## ASSIGNMENT
With the pictures left out, restate every entry word for word.

## DATA UNDER STUDY
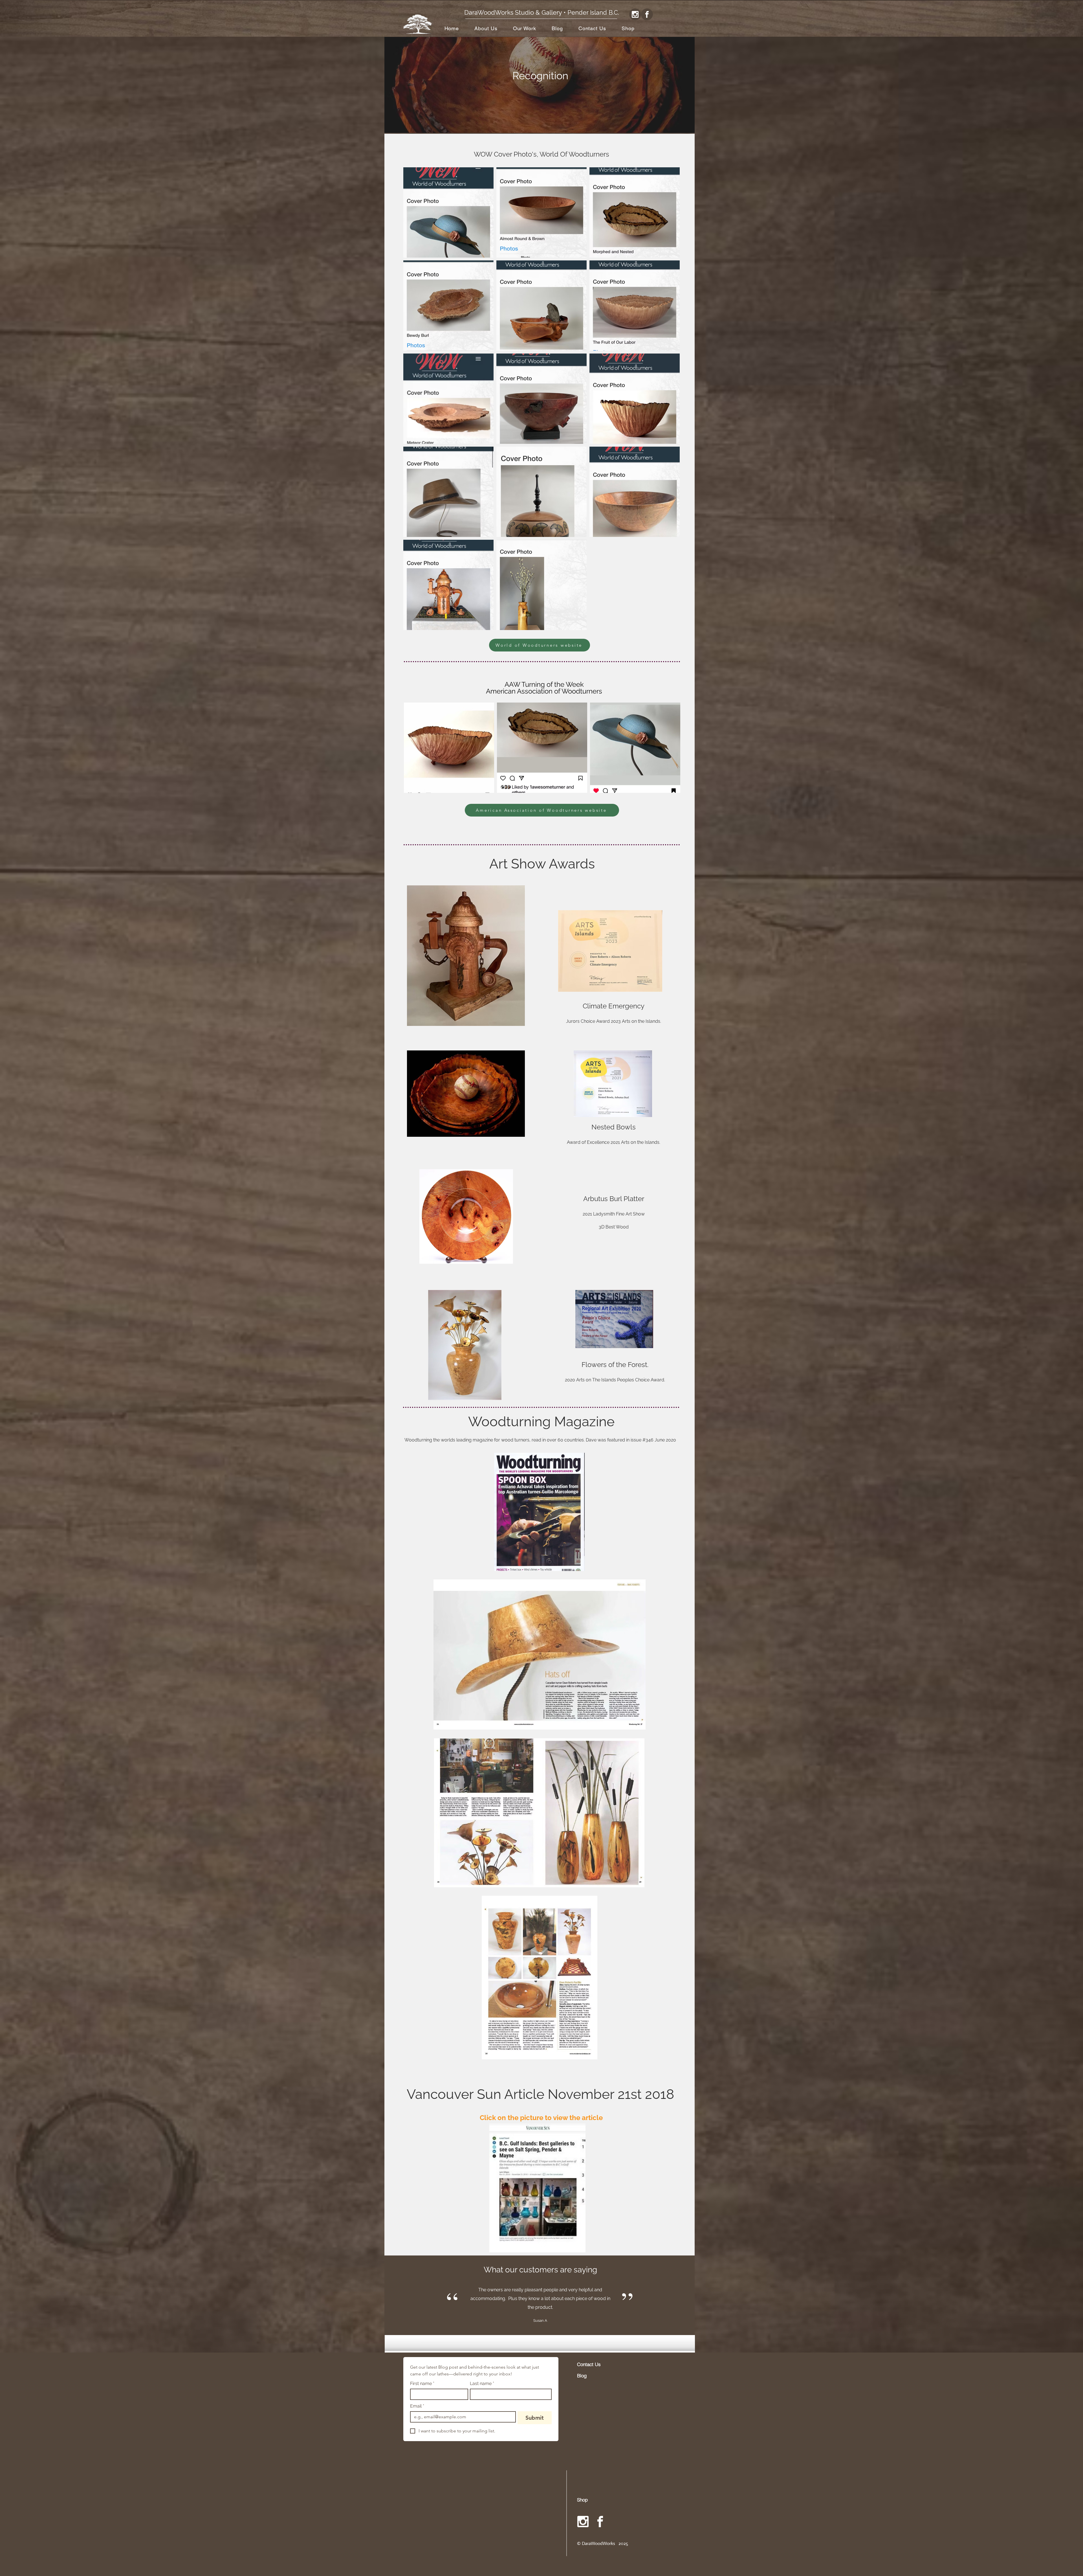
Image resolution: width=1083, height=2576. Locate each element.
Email (417, 2406)
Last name (482, 2383)
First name (422, 2383)
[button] (524, 28)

## RESPONSE
Image resolution: width=1083, height=2576. Locate each element.
Email (417, 2406)
Last name (482, 2383)
First name (422, 2383)
[button] (524, 28)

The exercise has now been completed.